What is the geometric meaning of the following mappings, that are written in cylindrical coordinates?
The mappings are: $$(r, \theta, z) \rightarrow(r, \theta , -z) \\ (r, \theta , z) \rightarrow (r, \theta +\pi , -z)$$
And what is the geometric meaning of the following mappings, that are written in spherical coordinates?
The mappings are: $$(\rho , \theta , \phi) \rightarrow (\rho , \theta +\pi , \phi) \\ (\rho , \theta , \phi) \rightarrow (\rho , \theta , \pi-\phi)$$
On
(a) the mapping $$(r, \theta, z) \to (r,\theta, -z)$$ is the reflection on the plane $z = 0$ or the $xy$ plane.
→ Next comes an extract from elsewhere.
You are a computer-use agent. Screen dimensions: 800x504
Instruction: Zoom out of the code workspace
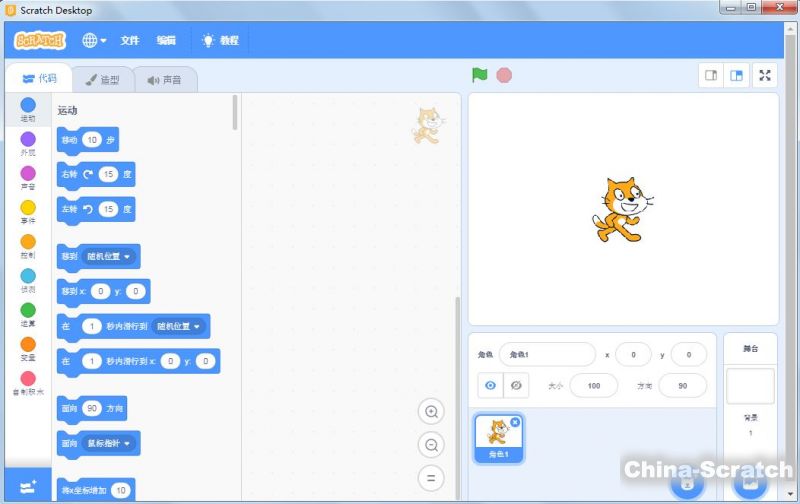tap(432, 445)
(b) the mapping $$(r, \theta, z) \to (r,\pi + \theta, -z)$$ is the reflection on the plane $z = 0$ or the $xy$ plane followed by half rotation about the $z$-axis.
(c) the mapping $$(\rho, \theta, \phi) \to (r,\pi+\theta, \phi)$$ is the half rotation about the $z$-axis
(d) the mapping $$(\rho, \theta, \phi) \to (r,\theta, \pi-\phi)$$ is the reflection on the $xy$ plane.
It looks to me like the question includes two pairs of mappings. Nonetheless:
Hint One concrete way to see this is to write each of the coordinate triples involved in rectangular coordinates using the usual transformation rules. (Alternately, one can meditate a bit on the geometric meaning of each of the coordinates $r, \theta, z, \rho, \phi$. In fact, I think it would be instructive to do this concretely as above, and then "meditatively".)